Put the roasting pan on the stove and turn the burners below it to "low." Use a scraping tool of some kind (a spatula or wooden spoon) to remove all the lovely burned bits on the bottom as you begin to add moderate amounts of coconut flour and small amounts of cream to the fats. Ideally it will eventually come together and make a marvelous turkey gravy. Add flour and cream a bit at a time, mix, and keep adding flour and cream until you don't see obvious oil any more. Then make sure you break all those lovely burned bits up because they will add flavor like yo to the gravy. You can season it with a bit of pepper if you wish, but it's probably not necessary. When my dad did this with his usual 24-pound turkey, it made about six to eight cups of gravy. If it's too thin, add more flour; if it's too thick, add more cream (or milk, or even water, if you must). You'll know when it's done because it'll just "look right" to you.
Nutritional information will be calculated based on four things: How much flour you used, how much oil you used, how much cream you used, and how much gravy you end up with. So pour it all in a big measuring cup and figure out how much gravy you have, and then use dailyplate or fitday to create a recipe based on that and figure out how much you're dealing with, carb- and nutrient-wise, per ounce.

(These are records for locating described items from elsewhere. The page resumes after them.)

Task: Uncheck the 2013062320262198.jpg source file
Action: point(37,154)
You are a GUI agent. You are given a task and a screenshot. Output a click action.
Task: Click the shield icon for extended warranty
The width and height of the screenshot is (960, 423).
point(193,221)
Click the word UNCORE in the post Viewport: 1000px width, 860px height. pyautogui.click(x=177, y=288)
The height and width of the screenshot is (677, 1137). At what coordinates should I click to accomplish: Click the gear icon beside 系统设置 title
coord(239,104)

ooh, thanks. I've been looking for a good cream gravy recipe for coconut flour biscuits and sausage!! Fabulous news on the blood sugars.

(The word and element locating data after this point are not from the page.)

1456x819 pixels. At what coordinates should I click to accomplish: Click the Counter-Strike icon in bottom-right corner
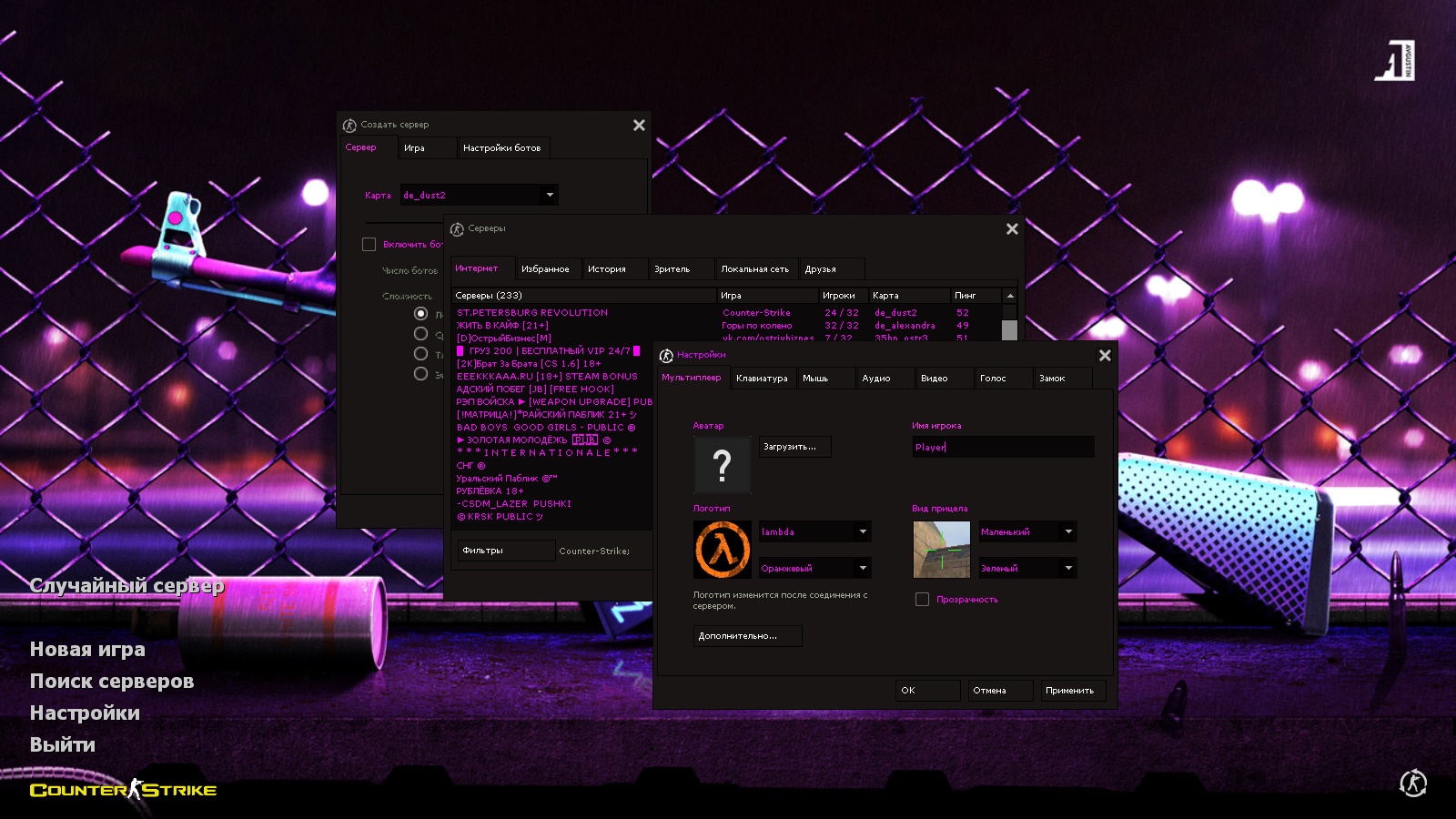point(1412,783)
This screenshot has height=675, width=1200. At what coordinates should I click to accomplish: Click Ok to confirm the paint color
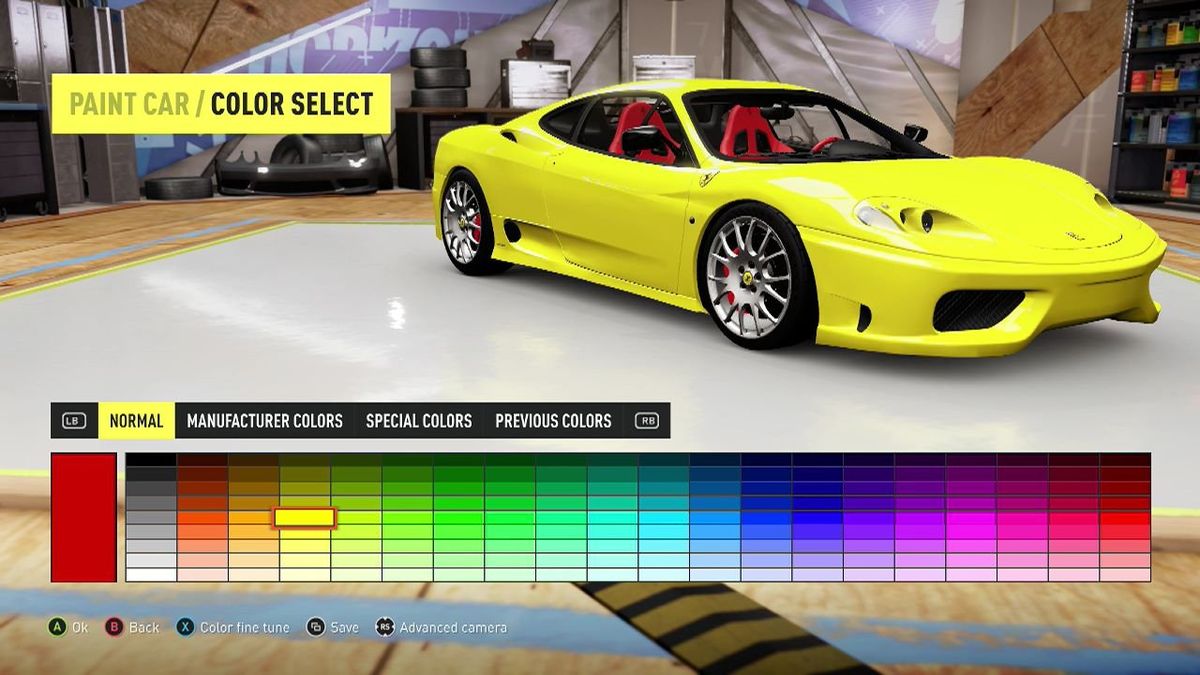click(x=79, y=627)
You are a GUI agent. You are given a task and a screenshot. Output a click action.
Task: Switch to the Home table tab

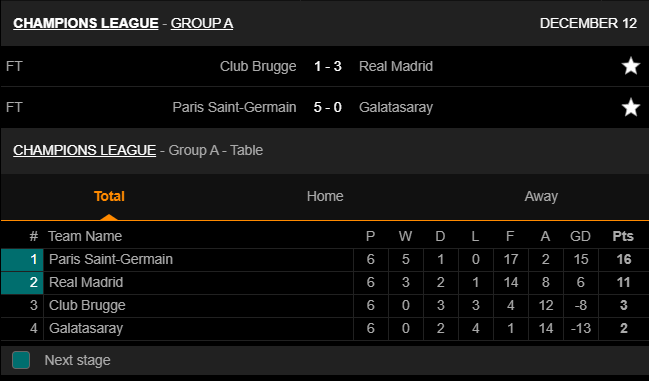pyautogui.click(x=325, y=196)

I have to say this was the best turkey I've had in a long time. The skin was crispy and tasty and everything just fell off the bone. I had to work on Thanksgiving so I was grateful we still had it even if it was a couple days later. Everything was so delicious, that when I made my plate for dinner tonight I forgot that I'd changed my eating habits and what would have been shoved into my mouth last year with no second thoughts, ended up mostly still on my plate.
Luckily it has fit into my lunch container for tomorrow. Thanks Griff for a great Saturday Thanksgiving and pointing me in the right direction of eating.